Acupuncture is one of the five primary treatment modalities practiced in the Far East. Acupuncture combined with herbal medicine provides the most effective part of traditional East Asian medicine. Acupuncture has been increasing in popularity outside the Far East over the last 30 years and is now frequently integrated as a very effective complement to orthodox medicine. Its strength lies in its ability to treat chronic conditions including pain, migraines and hypertension and can reduce the use of the drugs prescribed for these conditions. Also, it is very effective for acute conditions often resolving issues within a couple of sessions.
The following principles are a model established by Taoist on how energy flows in the channels of the body, essentially it provides an intellectual map for both practitioner and patient.
The Taoist postulated that there is an energy flow in every living being that is responsible for life. They called this energy “Qi”. This energy is analogous to the Indian concept of ‘prana’ or life force and permeates all creation. The Qi (pronounced as Chi) flows through the body in channels called acupuncture meridians. Every channel influences an organ and there are different meridians for the heart, liver, lung, large intestine, stomach, urinary bladder etc. Some acupuncture meridians are negative in orientation while others are positive in orientation. The Chinese call these the Yin and the Yang. Yin and Yang are relative terms in comparison with each other. Just as there is no darkness without light, no white without black there is no Yin without Yang and vice versa. Yin and Yang are also considered to be female and male respectively and both of these contain some amount of the opposite principal. The Yang meridians originate in hollow organs like the stomach, large intestine, small intestine, urinary bladder and the gall bladder. The Yin Meridians originate in solid organs like the heart, lung, liver, kidneys, and spleen. In a person who is healthy, the Qi flows through all the channels smoothly and the Yin and Yang are in a state of dynamic equilibrium. This means that even though there are temporary fluctuations in the Yin and the Yang, the net energy is in balance. In a person who is sick, the energy flows are obstructed and unbalanced causing either excess or a deficiency of Yin Qi, or an excess or a deficiency of Yang Qi. Acupuncture achieves its curative effect by clearing the obstruction in the flow of Qi and balancing the energy flow. Once the flow of energy is restored to normal, the person becomes and remains healthy.

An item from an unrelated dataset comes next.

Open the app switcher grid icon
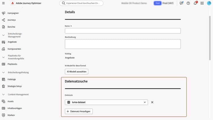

One of the primary criticisms of acupuncture from western science is there has never been a satisfactory explanation to explain the mechanism. However, over the last few years, there is an increasing body of evidence that shows the significant physiological changes and bio chemical markers that are activated or surpressed with traditional acupuncture compared to the use of placebo or sham acupuncture. A meta-analysis of this research can be viewed on Evidence Based Acupuncture https://www.evidencebasedacupuncture.org/
Acupuncture is able to relieve symptoms and improve the functioning of the immune system, regulate organ functions and create an enhanced sense of happiness and well-being. Doctors increasingly recognise the validity of acupuncture treatments as one of the most valuable complementary therapies. Although acupuncture may not help everyone, it can treat a very wide range of health problems. The World Health Organisation drew up a list of 140 conditions, which are responsive to acupuncture. Clinical experience shows that acupuncture can also treat:
Fertility enhancement for men and women
Low energy and constant tiredness
Irritable Bowel Syndrome
Headaches and migraine – especially where investigation reveals no known organic cause
Arthritis – management of osteo and rheumatoid
Management of chronic pain
Stress-related conditions and panic attacks
Over the last 20 years there has been a dramatic rise from just a handful of qualified acupuncturists to over 2000 registered with The British Acupuncture Council (BAcC). The Council was formed in 1995 as an amalgamation of five separate organisations, which agreed that one body should represent and govern their professionally qualified traditional acupuncturists in all aspects of their work. The BAcC maintains common standards of education, ethics, discipline and codes of practice to ensure the health and safety of the public at all times. Members carry insurance in the same way as doctors do. Acupuncture is becoming increasingly popular in the United Kingdom as more people seek and find its benefits in promoting health as well as managing illness.